Each year, the National Museum of American History (NMAH) brings together young people for a conversation on a topic of their choosing, a National Youth Summit (NYS). We meet with young people and ask them what they are interested in learning about and discussing together. Recent summits have centered Woman Suffrage, Teen Resistance to Racism, and Gender Equity. This year, we are discussing Democracy. Our driving question is, “How do the stories we tell about the past shape our democracy?” In particular, we are interested in how these stories, the perspectives they hold, and people they center impact how we imagine what democracy is and can be. Diverse and inclusive protagonists, authors, and narratives are vital to cultivating imagination, creativity, and empathy. As educators, we should be creating learning environments that provide our students windows and mirrors: points of entry into experiences different from their own, as well as opportunities to reflect on their lives and histories in relationship with others. The alternative, one narrative and perspective, is myopic, even dangerous. Turning to a current example from popular culture illustrates what happens when a singular point of view is perpetuated.

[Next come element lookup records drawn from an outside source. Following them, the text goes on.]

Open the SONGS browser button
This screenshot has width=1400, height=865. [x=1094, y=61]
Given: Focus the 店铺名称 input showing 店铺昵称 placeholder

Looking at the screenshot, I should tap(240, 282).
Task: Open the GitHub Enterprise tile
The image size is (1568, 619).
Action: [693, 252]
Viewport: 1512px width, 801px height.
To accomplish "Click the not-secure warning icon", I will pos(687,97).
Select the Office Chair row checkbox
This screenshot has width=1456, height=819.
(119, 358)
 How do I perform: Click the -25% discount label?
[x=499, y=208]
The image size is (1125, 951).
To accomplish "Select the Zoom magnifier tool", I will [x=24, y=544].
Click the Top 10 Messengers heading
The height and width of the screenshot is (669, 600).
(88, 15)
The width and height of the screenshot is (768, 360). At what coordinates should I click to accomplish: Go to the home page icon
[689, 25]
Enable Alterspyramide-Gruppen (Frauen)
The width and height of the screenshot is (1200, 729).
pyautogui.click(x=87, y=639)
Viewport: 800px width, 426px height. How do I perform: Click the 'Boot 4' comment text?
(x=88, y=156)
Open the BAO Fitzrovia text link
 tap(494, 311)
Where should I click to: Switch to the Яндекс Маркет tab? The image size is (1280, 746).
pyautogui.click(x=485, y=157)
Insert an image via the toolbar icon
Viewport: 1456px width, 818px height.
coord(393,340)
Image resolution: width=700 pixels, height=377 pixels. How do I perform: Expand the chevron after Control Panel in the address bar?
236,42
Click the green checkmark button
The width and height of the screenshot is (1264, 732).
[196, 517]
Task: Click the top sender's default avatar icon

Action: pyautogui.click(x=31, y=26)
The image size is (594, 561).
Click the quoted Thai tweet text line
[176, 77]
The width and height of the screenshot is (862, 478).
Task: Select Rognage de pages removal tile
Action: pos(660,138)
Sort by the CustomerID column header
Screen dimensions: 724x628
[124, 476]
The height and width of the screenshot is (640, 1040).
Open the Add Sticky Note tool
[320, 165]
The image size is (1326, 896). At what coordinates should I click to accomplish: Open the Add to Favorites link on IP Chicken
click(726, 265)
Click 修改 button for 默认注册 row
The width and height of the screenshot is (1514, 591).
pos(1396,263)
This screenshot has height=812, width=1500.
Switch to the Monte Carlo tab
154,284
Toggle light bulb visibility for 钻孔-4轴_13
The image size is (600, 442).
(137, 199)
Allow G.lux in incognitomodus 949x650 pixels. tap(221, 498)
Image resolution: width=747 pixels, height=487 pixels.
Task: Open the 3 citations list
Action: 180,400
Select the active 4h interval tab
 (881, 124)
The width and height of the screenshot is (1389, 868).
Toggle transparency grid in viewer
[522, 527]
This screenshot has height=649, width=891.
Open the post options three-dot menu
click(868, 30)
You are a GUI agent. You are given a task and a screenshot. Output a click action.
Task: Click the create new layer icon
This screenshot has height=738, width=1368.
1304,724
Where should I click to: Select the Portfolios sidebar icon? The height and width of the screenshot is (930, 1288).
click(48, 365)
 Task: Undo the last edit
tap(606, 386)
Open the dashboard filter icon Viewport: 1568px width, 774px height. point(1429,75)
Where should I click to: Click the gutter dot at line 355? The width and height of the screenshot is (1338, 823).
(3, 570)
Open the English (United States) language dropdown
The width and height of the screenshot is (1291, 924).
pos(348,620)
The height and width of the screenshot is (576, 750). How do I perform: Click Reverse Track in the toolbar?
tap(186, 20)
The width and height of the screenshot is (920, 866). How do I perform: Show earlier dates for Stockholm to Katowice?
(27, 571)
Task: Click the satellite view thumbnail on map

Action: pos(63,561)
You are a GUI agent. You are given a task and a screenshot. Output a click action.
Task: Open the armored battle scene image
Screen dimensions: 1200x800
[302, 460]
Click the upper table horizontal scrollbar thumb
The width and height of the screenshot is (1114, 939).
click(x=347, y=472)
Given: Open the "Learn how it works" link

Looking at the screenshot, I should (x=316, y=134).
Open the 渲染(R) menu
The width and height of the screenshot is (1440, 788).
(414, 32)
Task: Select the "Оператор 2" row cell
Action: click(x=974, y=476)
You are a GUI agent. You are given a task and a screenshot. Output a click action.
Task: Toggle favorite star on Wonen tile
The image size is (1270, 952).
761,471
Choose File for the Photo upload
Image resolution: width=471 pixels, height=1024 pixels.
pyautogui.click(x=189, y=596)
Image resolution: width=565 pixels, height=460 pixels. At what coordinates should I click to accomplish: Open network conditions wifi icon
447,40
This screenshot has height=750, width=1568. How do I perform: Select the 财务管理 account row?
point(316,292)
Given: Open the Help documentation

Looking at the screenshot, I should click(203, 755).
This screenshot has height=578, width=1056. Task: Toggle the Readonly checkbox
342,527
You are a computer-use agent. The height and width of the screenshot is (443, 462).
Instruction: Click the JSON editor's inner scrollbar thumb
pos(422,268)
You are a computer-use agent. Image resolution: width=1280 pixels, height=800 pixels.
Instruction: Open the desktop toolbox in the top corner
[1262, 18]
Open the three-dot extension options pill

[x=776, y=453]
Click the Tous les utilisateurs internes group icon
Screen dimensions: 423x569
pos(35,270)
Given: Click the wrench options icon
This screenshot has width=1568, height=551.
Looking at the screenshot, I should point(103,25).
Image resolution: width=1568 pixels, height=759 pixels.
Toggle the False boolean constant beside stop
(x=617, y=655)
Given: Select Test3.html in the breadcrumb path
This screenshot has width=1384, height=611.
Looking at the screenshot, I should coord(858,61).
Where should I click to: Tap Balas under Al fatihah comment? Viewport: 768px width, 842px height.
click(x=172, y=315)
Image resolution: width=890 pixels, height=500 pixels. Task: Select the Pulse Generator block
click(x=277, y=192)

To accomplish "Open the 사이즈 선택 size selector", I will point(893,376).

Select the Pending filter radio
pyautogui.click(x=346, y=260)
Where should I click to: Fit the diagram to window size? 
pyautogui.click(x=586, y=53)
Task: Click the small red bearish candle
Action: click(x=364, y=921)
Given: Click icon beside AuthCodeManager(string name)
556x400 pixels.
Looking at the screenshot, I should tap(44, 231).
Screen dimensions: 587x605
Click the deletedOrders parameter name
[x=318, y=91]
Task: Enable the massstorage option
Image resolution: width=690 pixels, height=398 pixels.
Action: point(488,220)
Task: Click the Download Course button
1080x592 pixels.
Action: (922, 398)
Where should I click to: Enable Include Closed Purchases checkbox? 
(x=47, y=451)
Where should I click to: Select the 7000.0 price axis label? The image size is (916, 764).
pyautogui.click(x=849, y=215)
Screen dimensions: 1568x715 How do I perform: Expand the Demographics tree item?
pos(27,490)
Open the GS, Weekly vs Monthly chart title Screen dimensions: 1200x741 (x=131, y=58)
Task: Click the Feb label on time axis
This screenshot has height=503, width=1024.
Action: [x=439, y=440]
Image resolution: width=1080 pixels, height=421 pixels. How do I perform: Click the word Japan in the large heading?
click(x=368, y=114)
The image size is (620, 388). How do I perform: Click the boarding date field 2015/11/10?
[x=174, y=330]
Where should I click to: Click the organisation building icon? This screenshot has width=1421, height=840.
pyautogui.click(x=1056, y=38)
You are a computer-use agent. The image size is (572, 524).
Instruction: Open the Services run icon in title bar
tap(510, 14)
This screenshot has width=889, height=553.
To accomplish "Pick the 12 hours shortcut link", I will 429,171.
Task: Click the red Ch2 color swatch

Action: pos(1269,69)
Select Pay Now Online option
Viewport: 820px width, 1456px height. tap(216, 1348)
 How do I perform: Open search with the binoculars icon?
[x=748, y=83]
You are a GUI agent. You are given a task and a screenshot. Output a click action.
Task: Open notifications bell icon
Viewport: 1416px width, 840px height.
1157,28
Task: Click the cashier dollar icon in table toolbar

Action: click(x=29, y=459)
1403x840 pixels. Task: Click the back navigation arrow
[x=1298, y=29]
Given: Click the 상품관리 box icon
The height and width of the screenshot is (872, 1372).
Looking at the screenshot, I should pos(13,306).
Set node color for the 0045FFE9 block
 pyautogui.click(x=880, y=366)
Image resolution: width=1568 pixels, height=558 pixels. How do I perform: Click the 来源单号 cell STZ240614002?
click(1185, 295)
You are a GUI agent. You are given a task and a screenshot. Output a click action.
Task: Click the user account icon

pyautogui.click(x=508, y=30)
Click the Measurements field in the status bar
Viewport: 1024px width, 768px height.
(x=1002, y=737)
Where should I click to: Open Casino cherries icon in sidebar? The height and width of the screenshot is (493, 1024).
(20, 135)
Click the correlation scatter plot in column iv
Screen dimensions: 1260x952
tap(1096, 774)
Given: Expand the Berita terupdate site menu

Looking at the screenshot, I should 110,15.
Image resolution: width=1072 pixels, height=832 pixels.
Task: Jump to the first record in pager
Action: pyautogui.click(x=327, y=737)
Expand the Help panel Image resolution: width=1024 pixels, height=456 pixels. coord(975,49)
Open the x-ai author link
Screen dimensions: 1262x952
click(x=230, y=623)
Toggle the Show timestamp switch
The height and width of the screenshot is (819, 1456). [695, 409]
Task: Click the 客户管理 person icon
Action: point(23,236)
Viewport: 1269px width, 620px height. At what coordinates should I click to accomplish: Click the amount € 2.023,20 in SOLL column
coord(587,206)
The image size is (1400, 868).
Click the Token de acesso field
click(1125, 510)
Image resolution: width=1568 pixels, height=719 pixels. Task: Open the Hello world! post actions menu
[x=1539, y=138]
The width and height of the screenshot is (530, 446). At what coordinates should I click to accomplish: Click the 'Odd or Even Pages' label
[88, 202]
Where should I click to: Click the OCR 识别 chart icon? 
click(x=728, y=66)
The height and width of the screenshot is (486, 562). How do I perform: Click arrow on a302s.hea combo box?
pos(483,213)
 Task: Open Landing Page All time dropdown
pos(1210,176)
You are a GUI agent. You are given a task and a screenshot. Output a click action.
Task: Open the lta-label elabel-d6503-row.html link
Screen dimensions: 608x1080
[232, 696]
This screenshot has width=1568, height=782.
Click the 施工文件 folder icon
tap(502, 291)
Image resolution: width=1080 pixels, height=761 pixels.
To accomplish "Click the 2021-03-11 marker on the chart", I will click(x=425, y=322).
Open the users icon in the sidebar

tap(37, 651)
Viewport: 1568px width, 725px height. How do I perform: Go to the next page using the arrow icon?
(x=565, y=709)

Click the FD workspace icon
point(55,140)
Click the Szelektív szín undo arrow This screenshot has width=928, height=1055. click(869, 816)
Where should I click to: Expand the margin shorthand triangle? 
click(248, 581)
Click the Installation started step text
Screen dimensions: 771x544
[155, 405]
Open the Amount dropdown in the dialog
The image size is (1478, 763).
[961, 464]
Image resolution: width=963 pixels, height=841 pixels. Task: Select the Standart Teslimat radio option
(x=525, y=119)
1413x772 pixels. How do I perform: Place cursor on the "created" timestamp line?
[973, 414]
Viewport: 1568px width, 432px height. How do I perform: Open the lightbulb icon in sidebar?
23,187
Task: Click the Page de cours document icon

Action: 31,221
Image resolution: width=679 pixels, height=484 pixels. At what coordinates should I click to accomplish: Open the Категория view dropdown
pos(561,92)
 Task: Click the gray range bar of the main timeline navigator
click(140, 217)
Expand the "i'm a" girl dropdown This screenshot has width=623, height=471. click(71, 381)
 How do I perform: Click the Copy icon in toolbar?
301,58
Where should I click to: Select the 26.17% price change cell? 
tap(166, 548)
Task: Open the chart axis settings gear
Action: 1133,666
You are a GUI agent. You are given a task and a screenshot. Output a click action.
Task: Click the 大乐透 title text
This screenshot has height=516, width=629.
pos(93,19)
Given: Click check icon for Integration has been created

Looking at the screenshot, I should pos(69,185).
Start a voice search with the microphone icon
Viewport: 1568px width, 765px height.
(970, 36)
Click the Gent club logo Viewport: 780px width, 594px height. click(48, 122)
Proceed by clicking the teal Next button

“Stories matter. Many stories matter. Stories have been used to dispossess and to malign, but stories can also be used to empower and to humanize. Stories can break the dignity of a people, but stories can also repair that broken dignity.”

-Chimamanda Ngozi Adichie 

The "Danger of a Single Story" in Storytelling Today

In 2010, Walt Disney Pictures began shifting how it used its intellectual property. Up to that point, the company’s strategy mostly consisted of creating demand for its classic films by releasing them for limited windows of time, then “putting them back in the vault.” Children everywhere badgered parents to buy film x because if they did not, it would no longer be available to them for many years. This all shifted with the release of a new live-action Alice in Wonderland directed by Tim Burton and starring Burton regulars Johnny Depp and Helena Bonham Carter. The cast was filled out by Anne Hathaway, Michael Sheen, and the late Alan Rickman among others. Alice became the second highest grossing film that year, beaten only by another Disney property, Toy Story 3. New film technology combined with advancing and continuously improving computer generated imagery (CGI) opened new avenues for content repurposing. If Disney could re-make one of its most visually rich stories in Alice, which other narrative from its vault could it reimagine with live actors in CGI landscapes?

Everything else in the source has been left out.